An exact, complete copy of the entries that follow is needed.

> _MATERIAL PROVIDED_:
»»

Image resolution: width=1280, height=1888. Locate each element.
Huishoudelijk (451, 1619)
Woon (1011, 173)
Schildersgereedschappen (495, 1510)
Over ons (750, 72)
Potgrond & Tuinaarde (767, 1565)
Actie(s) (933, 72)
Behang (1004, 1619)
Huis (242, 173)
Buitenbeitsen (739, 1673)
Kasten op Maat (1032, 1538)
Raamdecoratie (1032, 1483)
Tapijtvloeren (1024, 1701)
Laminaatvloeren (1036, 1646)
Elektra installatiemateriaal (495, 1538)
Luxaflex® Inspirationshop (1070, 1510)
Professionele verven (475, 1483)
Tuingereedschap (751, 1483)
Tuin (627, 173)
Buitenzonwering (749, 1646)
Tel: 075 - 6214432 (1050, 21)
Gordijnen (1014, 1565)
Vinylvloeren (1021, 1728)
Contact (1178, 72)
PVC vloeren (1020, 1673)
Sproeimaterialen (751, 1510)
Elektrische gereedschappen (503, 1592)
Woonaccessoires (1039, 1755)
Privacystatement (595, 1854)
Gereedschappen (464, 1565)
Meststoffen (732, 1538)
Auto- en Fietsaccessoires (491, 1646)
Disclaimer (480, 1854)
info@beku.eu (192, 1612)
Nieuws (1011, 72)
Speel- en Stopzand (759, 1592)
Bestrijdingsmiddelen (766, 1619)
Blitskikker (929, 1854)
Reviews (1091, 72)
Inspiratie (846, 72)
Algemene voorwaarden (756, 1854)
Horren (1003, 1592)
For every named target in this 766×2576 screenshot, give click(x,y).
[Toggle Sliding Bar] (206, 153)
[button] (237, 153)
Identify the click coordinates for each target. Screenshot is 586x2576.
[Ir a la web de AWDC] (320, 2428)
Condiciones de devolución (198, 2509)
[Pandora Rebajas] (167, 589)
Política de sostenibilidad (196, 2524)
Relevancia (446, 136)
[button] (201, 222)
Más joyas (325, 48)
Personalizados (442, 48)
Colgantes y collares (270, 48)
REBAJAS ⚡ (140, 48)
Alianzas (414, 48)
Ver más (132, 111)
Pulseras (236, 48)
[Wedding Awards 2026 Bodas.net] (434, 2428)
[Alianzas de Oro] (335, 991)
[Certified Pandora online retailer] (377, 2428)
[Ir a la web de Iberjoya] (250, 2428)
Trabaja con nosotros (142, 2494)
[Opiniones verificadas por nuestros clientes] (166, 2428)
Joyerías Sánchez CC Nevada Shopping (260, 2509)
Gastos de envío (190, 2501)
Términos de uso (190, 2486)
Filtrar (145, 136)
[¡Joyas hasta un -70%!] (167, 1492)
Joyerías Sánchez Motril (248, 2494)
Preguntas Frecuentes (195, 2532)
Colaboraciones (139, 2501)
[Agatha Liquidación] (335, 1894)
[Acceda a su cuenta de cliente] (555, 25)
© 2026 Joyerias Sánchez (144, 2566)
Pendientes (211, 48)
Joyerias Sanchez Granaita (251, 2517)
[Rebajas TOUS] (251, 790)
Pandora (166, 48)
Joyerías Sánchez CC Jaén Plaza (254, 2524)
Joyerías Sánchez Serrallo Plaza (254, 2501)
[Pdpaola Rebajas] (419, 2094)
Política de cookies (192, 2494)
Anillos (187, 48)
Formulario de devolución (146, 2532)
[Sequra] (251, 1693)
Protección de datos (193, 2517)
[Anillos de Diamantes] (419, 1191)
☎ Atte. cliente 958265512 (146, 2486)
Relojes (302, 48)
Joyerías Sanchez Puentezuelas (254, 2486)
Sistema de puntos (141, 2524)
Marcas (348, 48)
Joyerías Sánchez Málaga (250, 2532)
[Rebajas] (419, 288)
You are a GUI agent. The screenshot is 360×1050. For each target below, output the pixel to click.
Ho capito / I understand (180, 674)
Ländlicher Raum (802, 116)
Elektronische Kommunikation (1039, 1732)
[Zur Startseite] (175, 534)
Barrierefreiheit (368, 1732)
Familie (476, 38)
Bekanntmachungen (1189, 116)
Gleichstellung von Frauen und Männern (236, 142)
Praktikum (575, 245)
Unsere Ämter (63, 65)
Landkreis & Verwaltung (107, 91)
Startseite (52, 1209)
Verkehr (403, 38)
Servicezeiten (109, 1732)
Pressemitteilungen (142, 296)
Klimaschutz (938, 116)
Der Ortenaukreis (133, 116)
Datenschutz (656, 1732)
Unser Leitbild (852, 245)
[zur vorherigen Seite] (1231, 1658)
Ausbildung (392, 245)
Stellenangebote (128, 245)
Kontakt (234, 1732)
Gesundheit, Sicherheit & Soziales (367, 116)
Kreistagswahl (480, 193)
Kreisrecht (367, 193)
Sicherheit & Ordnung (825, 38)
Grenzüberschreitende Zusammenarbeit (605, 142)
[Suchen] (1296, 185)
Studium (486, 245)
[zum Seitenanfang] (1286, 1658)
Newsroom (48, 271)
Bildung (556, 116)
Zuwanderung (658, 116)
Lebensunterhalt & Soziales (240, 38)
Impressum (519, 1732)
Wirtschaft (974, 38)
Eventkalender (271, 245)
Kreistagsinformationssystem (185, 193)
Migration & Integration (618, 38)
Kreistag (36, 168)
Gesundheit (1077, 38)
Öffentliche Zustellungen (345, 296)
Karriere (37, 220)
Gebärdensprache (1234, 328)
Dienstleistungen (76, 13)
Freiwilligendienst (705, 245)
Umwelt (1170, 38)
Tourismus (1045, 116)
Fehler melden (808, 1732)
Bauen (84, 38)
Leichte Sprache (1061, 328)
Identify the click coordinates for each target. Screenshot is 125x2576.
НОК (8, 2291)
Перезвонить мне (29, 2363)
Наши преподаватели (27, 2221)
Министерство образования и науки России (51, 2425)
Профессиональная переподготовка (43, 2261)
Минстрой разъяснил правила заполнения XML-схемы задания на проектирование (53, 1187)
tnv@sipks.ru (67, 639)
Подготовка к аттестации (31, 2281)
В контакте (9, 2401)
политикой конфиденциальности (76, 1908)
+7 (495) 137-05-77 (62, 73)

««

> _EXERCISE RESPONSE_:
Image resolution: width=1280, height=1888. Locate each element.
Huishoudelijk (451, 1619)
Woon (1011, 173)
Schildersgereedschappen (495, 1510)
Over ons (750, 72)
Potgrond & Tuinaarde (767, 1565)
Actie(s) (933, 72)
Behang (1004, 1619)
Huis (242, 173)
Buitenbeitsen (739, 1673)
Kasten op Maat (1032, 1538)
Raamdecoratie (1032, 1483)
Tapijtvloeren (1024, 1701)
Laminaatvloeren (1036, 1646)
Elektra installatiemateriaal (495, 1538)
Luxaflex® Inspirationshop (1070, 1510)
Professionele verven (475, 1483)
Tuingereedschap (751, 1483)
Tuin (627, 173)
Buitenzonwering (749, 1646)
Tel: 075 - 6214432 (1050, 21)
Gordijnen (1014, 1565)
Vinylvloeren (1021, 1728)
Contact (1178, 72)
PVC vloeren (1020, 1673)
Sproeimaterialen (751, 1510)
Elektrische gereedschappen (503, 1592)
Woonaccessoires (1039, 1755)
Privacystatement (595, 1854)
Gereedschappen (464, 1565)
Meststoffen (732, 1538)
Auto- en Fietsaccessoires (491, 1646)
Disclaimer (480, 1854)
info@beku.eu (192, 1612)
Nieuws (1011, 72)
Speel- en Stopzand (759, 1592)
Bestrijdingsmiddelen (766, 1619)
Blitskikker (929, 1854)
Reviews (1091, 72)
Inspiratie (846, 72)
Algemene voorwaarden (756, 1854)
Horren (1003, 1592)
For every named target in this 766×2576 screenshot, give click(x,y).
[Toggle Sliding Bar] (206, 153)
[button] (237, 153)
Identify the click coordinates for each target. Screenshot is 586x2576.
[Ir a la web de AWDC] (320, 2428)
Condiciones de devolución (198, 2509)
[Pandora Rebajas] (167, 589)
Política de sostenibilidad (196, 2524)
Relevancia (446, 136)
[button] (201, 222)
Más joyas (325, 48)
Personalizados (442, 48)
Colgantes y collares (270, 48)
REBAJAS ⚡ (140, 48)
Alianzas (414, 48)
Ver más (132, 111)
Pulseras (236, 48)
[Wedding Awards 2026 Bodas.net] (434, 2428)
[Alianzas de Oro] (335, 991)
[Certified Pandora online retailer] (377, 2428)
[Ir a la web de Iberjoya] (250, 2428)
Trabaja con nosotros (142, 2494)
[Opiniones verificadas por nuestros clientes] (166, 2428)
Joyerías Sánchez CC Nevada Shopping (260, 2509)
Gastos de envío (190, 2501)
Términos de uso (190, 2486)
Filtrar (145, 136)
[¡Joyas hasta un -70%!] (167, 1492)
Joyerías Sánchez Motril (248, 2494)
Preguntas Frecuentes (195, 2532)
Colaboraciones (139, 2501)
[Agatha Liquidación] (335, 1894)
[Acceda a su cuenta de cliente] (555, 25)
© 2026 Joyerias Sánchez (144, 2566)
Pendientes (211, 48)
Joyerias Sanchez Granaita (251, 2517)
[Rebajas TOUS] (251, 790)
Pandora (166, 48)
Joyerías Sánchez CC Jaén Plaza (254, 2524)
Joyerías Sánchez Serrallo Plaza (254, 2501)
[Pdpaola Rebajas] (419, 2094)
Política de cookies (192, 2494)
Anillos (187, 48)
Formulario de devolución (146, 2532)
[Sequra] (251, 1693)
Protección de datos (193, 2517)
[Anillos de Diamantes] (419, 1191)
☎ Atte. cliente 958265512 (146, 2486)
Relojes (302, 48)
Joyerías Sanchez Puentezuelas (254, 2486)
Sistema de puntos (141, 2524)
Marcas (348, 48)
Joyerías Sánchez Málaga (250, 2532)
[Rebajas] (419, 288)
You are a GUI agent. The screenshot is 360×1050. For each target below, output the pixel to click.
Ho capito / I understand (180, 674)
Ländlicher Raum (802, 116)
Elektronische Kommunikation (1039, 1732)
[Zur Startseite] (175, 534)
Barrierefreiheit (368, 1732)
Familie (476, 38)
Bekanntmachungen (1189, 116)
Gleichstellung von Frauen und Männern (236, 142)
Praktikum (575, 245)
Unsere Ämter (63, 65)
Landkreis & Verwaltung (107, 91)
Startseite (52, 1209)
Verkehr (403, 38)
Servicezeiten (109, 1732)
Pressemitteilungen (142, 296)
Klimaschutz (938, 116)
Der Ortenaukreis (133, 116)
Datenschutz (656, 1732)
Unser Leitbild (852, 245)
[zur vorherigen Seite] (1231, 1658)
Ausbildung (392, 245)
Stellenangebote (128, 245)
Kontakt (234, 1732)
Gesundheit, Sicherheit & Soziales (367, 116)
Kreistagswahl (480, 193)
Kreisrecht (367, 193)
Sicherheit & Ordnung (825, 38)
Grenzüberschreitende Zusammenarbeit (605, 142)
[Suchen] (1296, 185)
Studium (486, 245)
[zum Seitenanfang] (1286, 1658)
Newsroom (48, 271)
Bildung (556, 116)
Zuwanderung (658, 116)
Lebensunterhalt & Soziales (240, 38)
Impressum (519, 1732)
Wirtschaft (974, 38)
Eventkalender (271, 245)
Kreistagsinformationssystem (185, 193)
Migration & Integration (618, 38)
Kreistag (36, 168)
Gesundheit (1077, 38)
Öffentliche Zustellungen (345, 296)
Karriere (37, 220)
Gebärdensprache (1234, 328)
Dienstleistungen (76, 13)
Freiwilligendienst (705, 245)
Umwelt (1170, 38)
Tourismus (1045, 116)
Fehler melden (808, 1732)
Bauen (84, 38)
Leichte Sprache (1061, 328)
Identify the click coordinates for each target. Screenshot is 125x2576.
НОК (8, 2291)
Перезвонить мне (29, 2363)
Наши преподаватели (27, 2221)
Министерство образования и науки России (51, 2425)
Профессиональная переподготовка (43, 2261)
Минстрой разъяснил правила заполнения XML-схемы задания на проектирование (53, 1187)
tnv@sipks.ru (67, 639)
Подготовка к аттестации (31, 2281)
В контакте (9, 2401)
политикой конфиденциальности (76, 1908)
+7 (495) 137-05-77 (62, 73)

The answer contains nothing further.